WORK TO COMPLETE:
Word for word, copy the line containing "Open FP na stravné cutlery icon" and every line after it in the records below, leaving pictures out.

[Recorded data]
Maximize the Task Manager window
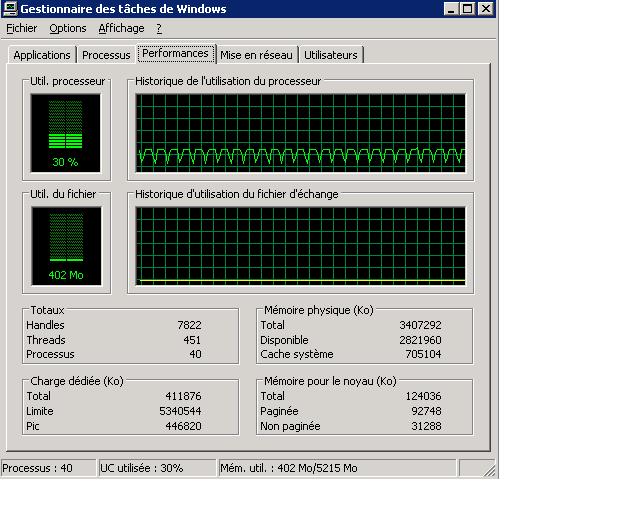The width and height of the screenshot is (640, 512). tap(467, 9)
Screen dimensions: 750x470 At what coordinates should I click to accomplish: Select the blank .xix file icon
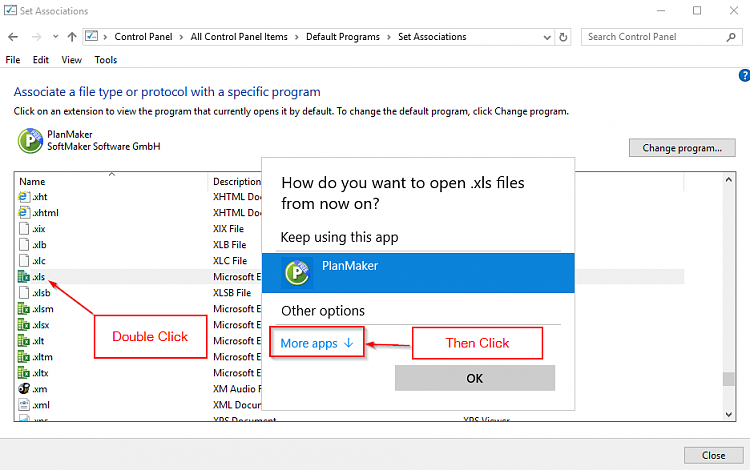[24, 229]
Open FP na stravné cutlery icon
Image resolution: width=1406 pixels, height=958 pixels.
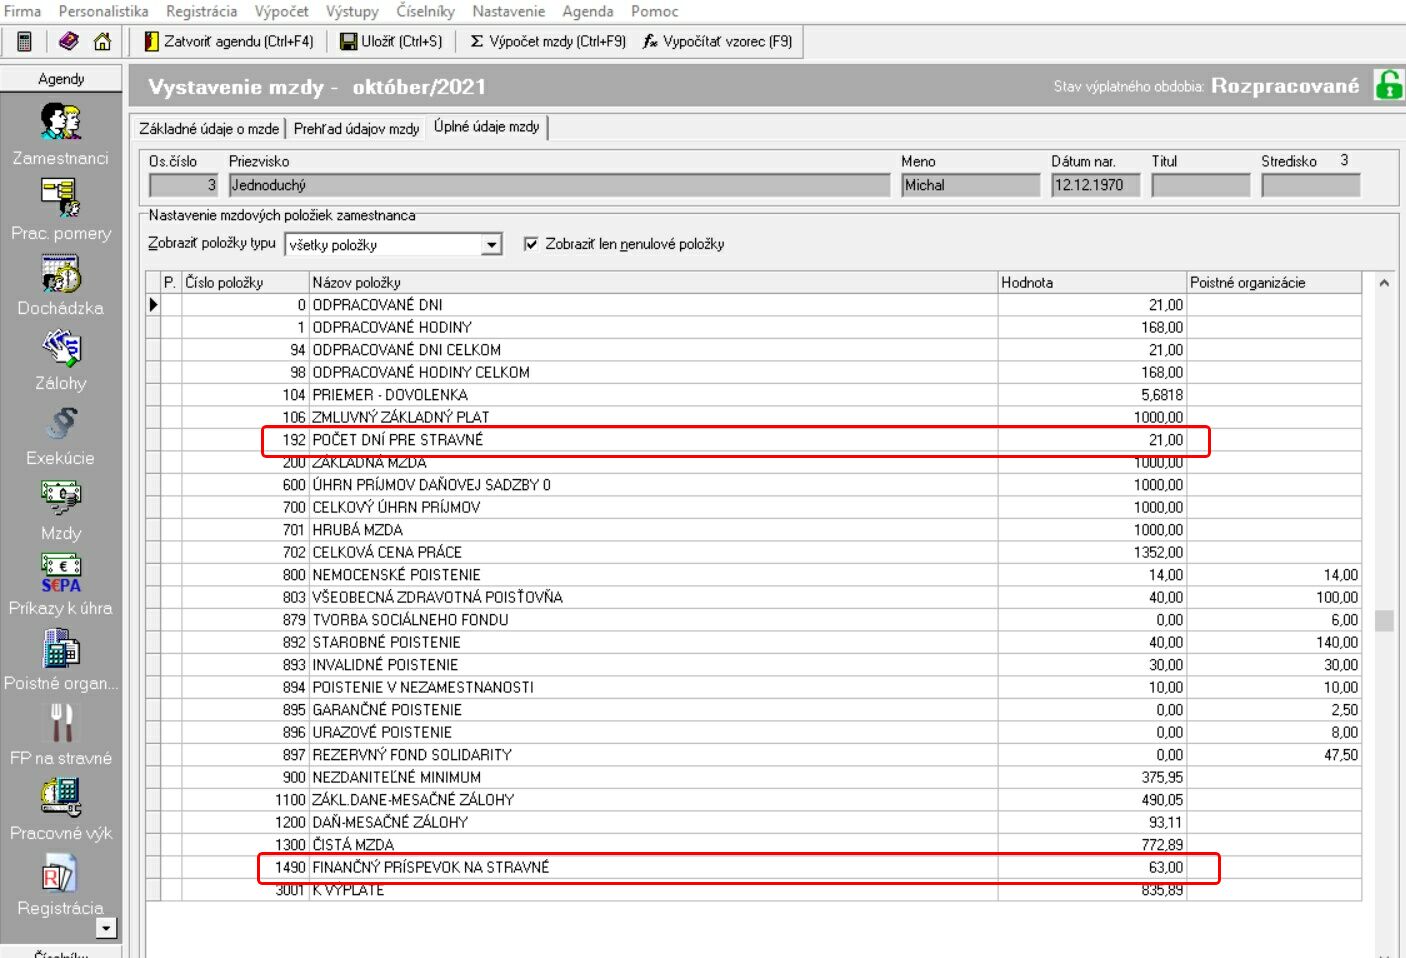coord(60,723)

THE ANSWER:
Open FP na stravné cutlery icon
Image resolution: width=1406 pixels, height=958 pixels.
coord(60,723)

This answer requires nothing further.